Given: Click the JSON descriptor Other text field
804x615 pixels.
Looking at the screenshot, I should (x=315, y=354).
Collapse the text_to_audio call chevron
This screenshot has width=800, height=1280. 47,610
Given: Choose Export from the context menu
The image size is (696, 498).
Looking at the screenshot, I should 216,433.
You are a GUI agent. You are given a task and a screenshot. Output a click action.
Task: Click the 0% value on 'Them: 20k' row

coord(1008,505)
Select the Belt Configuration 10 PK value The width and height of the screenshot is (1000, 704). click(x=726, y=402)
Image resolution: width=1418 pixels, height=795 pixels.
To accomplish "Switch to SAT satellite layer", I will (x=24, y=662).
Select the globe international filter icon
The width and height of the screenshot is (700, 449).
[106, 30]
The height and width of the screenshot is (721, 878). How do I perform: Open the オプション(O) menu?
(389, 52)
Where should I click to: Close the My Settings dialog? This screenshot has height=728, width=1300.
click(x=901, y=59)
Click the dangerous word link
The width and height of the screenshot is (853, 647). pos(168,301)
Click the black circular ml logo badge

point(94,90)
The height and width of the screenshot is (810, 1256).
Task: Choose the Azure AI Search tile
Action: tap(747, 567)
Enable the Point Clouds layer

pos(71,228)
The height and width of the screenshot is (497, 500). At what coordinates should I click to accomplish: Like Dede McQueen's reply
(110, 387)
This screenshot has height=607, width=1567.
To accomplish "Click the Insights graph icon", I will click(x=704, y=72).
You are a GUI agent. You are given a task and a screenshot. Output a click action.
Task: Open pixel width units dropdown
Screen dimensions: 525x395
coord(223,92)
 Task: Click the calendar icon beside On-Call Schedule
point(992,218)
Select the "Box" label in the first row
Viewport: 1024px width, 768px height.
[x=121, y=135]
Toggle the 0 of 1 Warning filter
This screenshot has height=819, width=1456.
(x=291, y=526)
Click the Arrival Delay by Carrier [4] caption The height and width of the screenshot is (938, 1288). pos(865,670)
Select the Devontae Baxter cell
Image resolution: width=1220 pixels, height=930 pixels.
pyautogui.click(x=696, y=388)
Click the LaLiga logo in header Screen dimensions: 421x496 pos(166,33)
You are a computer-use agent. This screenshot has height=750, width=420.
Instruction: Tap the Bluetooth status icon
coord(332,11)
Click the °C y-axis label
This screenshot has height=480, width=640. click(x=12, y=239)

● ACTION ITEM
Give all the lines above again, exactly.

● THE COMPLETED TASK
Given: Click the JSON descriptor Other text field
804x615 pixels.
Looking at the screenshot, I should (x=315, y=354).
Collapse the text_to_audio call chevron
This screenshot has width=800, height=1280. 47,610
Given: Choose Export from the context menu
The image size is (696, 498).
Looking at the screenshot, I should 216,433.
You are a GUI agent. You are given a task and a screenshot. Output a click action.
Task: Click the 0% value on 'Them: 20k' row

coord(1008,505)
Select the Belt Configuration 10 PK value The width and height of the screenshot is (1000, 704). click(x=726, y=402)
Image resolution: width=1418 pixels, height=795 pixels.
To accomplish "Switch to SAT satellite layer", I will (x=24, y=662).
Select the globe international filter icon
The width and height of the screenshot is (700, 449).
[106, 30]
The height and width of the screenshot is (721, 878). How do I perform: Open the オプション(O) menu?
(389, 52)
Where should I click to: Close the My Settings dialog? This screenshot has height=728, width=1300.
click(x=901, y=59)
Click the dangerous word link
The width and height of the screenshot is (853, 647). pos(168,301)
Click the black circular ml logo badge

point(94,90)
The height and width of the screenshot is (810, 1256).
Task: Choose the Azure AI Search tile
Action: tap(747, 567)
Enable the Point Clouds layer

pos(71,228)
The height and width of the screenshot is (497, 500). At what coordinates should I click to accomplish: Like Dede McQueen's reply
(110, 387)
This screenshot has height=607, width=1567.
To accomplish "Click the Insights graph icon", I will click(x=704, y=72).
You are a GUI agent. You are given a task and a screenshot. Output a click action.
Task: Open pixel width units dropdown
Screen dimensions: 525x395
coord(223,92)
 Task: Click the calendar icon beside On-Call Schedule
point(992,218)
Select the "Box" label in the first row
Viewport: 1024px width, 768px height.
[x=121, y=135]
Toggle the 0 of 1 Warning filter
This screenshot has height=819, width=1456.
(x=291, y=526)
Click the Arrival Delay by Carrier [4] caption The height and width of the screenshot is (938, 1288). pos(865,670)
Select the Devontae Baxter cell
Image resolution: width=1220 pixels, height=930 pixels.
pyautogui.click(x=696, y=388)
Click the LaLiga logo in header Screen dimensions: 421x496 pos(166,33)
You are a computer-use agent. This screenshot has height=750, width=420.
Instruction: Tap the Bluetooth status icon
coord(332,11)
Click the °C y-axis label
This screenshot has height=480, width=640. click(x=12, y=239)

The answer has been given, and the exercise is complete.